TEXTO PARA LEITURA:
A banca portuguesa como centro de decisão nacional?

Há dias, Cunha e Silva, vice de Alberto João Jardim e candidato à sucessão de presidente do PSD/Madeira, rematou o discurso da sua candidatura criticando o actual primeiro-ministro com uma frase lapidar: “para salvar Portugal não era preciso matar os portugueses.” Basta olhar para a nossa vizinha Espanha para verificar que isso teria sido possível.
Porém, quando em 2011 o actual primeiro-ministro concorreu às eleições e as venceu com a língua cheia de falsas promessas, a banca estava por detrás dele pressionando-o para pedir a intervenção da troika. Porquê? Endividadíssima na sua tremenda ganância de anos e anos a financiar construtores de imóveis por todo o país e posteriormente a financiar os compradores desses imóveis, a banca, que tinha recebido fartos empréstimos dos alemães e dos franceses e também de instituições de outras nacionalidades, necessitava urgentemente de dinheiro para pagar as suas dívidas. Pressionou assim a saída de Sócrates e apoiou a entrada de Passos Coelho.

TRABALHO A FAZER:
• 1. Reescreva o trecho do texto sobre a banca portuguesa entre "Há dias, Cunha" e "teria sido possível.", inclusive, trocando "Espanha" por "França".
• 2. Responda com base no texto sobre a banca portuguesa:
(a) De quem é vice Cunha e Silva?
(b) Em que ano o atual primeiro-ministro concorreu às eleições?
(c) A saída de quem a banca pressionou?
• 3. Prossiga o texto sobre a banca portuguesa a partir do ponto em que termina.

AMOSTRA DE DADOS:
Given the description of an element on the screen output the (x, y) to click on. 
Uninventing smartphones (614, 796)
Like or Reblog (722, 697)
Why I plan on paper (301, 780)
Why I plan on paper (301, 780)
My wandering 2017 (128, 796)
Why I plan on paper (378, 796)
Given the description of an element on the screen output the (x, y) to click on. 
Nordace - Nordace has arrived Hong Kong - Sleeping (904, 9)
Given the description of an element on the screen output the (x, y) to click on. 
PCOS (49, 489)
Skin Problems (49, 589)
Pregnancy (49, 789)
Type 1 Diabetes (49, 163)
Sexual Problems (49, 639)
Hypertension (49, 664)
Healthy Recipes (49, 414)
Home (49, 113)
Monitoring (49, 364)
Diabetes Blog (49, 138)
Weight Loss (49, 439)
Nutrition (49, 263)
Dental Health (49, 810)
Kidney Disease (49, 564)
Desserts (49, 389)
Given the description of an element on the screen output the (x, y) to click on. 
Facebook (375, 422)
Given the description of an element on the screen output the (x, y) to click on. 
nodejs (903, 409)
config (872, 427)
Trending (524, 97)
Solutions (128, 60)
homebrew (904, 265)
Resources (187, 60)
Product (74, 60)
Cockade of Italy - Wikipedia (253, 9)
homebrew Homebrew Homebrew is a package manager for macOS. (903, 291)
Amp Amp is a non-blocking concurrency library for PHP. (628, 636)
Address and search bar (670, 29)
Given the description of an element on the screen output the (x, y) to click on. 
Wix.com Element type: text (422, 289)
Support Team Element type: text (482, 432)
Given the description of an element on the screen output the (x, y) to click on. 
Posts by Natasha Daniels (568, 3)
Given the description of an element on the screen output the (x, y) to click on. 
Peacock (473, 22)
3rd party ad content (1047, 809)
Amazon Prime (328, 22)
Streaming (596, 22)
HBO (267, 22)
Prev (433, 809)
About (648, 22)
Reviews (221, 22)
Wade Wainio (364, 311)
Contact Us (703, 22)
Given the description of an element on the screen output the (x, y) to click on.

RESPOSTAS POR TAREFA:
• 1.
Há dias, Cunha e Silva, vice de Alberto João Jardim e candidato à sucessão de presidente do PSD/Madeira, rematou o discurso da sua candidatura criticando o actual primeiro-ministro com uma frase lapidar: “para salvar Portugal não era preciso matar os portugueses.” Basta olhar para a nossa vizinha França para verificar que isso teria sido possível.

• 2.
(a) De Alberto João Jardim.
(b) Em 2011.
(c) De Sócrates.

• 3.
Três anos depois, ao ouvir Passos Coelho falar de uma eventual “saída limpa”, a mesma banca portuguesa que se viu obrigada a pedir empréstimos ao BCE através do Estado português, que aliás lhe cobra juros elevados por esse empréstimo, está contra essa hipótese. Para o primeiro-ministro, uma saída limpa daria imenso jeito para as legislativas, graças à almofada de segurança que entretanto logrou constituir através dos impostos cobrados aos portugueses e de um maior endividamento externo e interno a juros substancialmente mais baixos do que os iniciais. Para a banca, no entanto, seria mau. Porquê? Porque continuando o país cotado como junk pelas principais agências de rating e tendo importantes bancos que operam em Portugal – BCP, BPI, CGD e Banif - recebido do Estado muitos milhões de euros, a credibilidade destes bancos passou igualmente a ser considerada “lixo”. Como tal, não são em princípio passíveis de se financiarem junto do BCE, o que lhes dificulta tremendamente a vida.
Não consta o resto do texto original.